Rabu, 02 Juli 2014

Kapal dan pelabuhannya.


"Nobody said it was easy
It's such a shame for us to part
Nobody said it was easy 
No one ever said it would be this hard 
Oh, take me back to the start." 

Lagu The Scientist - Coldplay terus terngiang-ngiang dikepala gadis bermata besar itu, membawa kenangan yang datang karena mimpi semalam yang memaksanya kembali berpusat pada satu titik, titik yang sudah lama ia ingkari, sebuah titik pusat yang membuat semuanya stagnan. termasuk perasaannya.
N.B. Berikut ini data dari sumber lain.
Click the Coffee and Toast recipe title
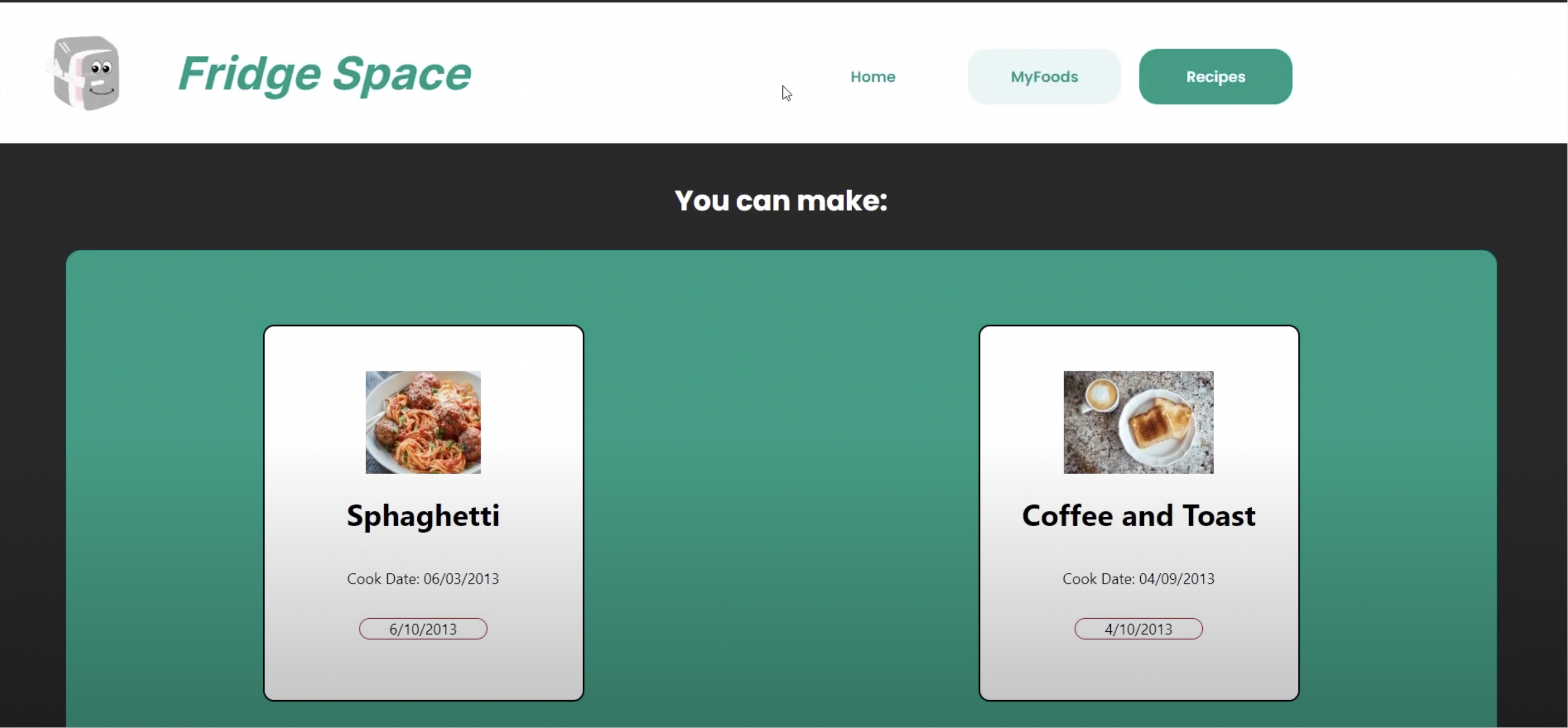 pyautogui.click(x=1138, y=516)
Entah sudah berapa lama ia pergi, entah udah berapa ratus kilometer ia telah berjalan menjauh, entah sudah berapa banyak ia mencoba kapal lain dan mencoba untuk berlabuh disebuah pelabuhan baru, entah sudah berapa ratus juta kalori yang terkuras hanya untuk memikirkan ia harus memilih kapal dan berlabuh dipelabuhan yang mana, entah sudah berapa kali senja yang ia lewatkan begitu saja tanpa arti, dan entah sudah berapa ratus orang yang mentertawakan ketololan yang sudah berlangsung hamper 2 tahun lebih itu. Sudah lebih dari 720 kali bumi berotasi berganti siang dan malam, sudah lebih dari 62 juta dentingan jam yang ia dengar, sudah lebih dari 10 kapal yang ia tumpangi, tapi hasilnya tetap sama. Selama apapun ia telah pergi, sejauh apapun ia sudah berjalan menjauh, berapa banyakpun kapal yang sudah datang dan pergi, dan berapa kilogram kalori yang sudah terkuraspun ternyata tetap tak cukup untuk membuatnya kembali seperti dulu, sebelum ia mengenal lelaki itu.Ia sudah benar-benar kelelahan, entah harus selama apa lagi ia harus pergi, sejauh apalagi ia berjalan, dan berapa banyak kapal lagi yang harus ia coba tumpangi, ia sudah tidak tahu lagi harus bagaimana, sungguh. Apapun yang ia lakukan semuanya terlihat sia-sia, hasilnya tetap sama, ia hanya ingin kapal dan pelabuhan yang dulu.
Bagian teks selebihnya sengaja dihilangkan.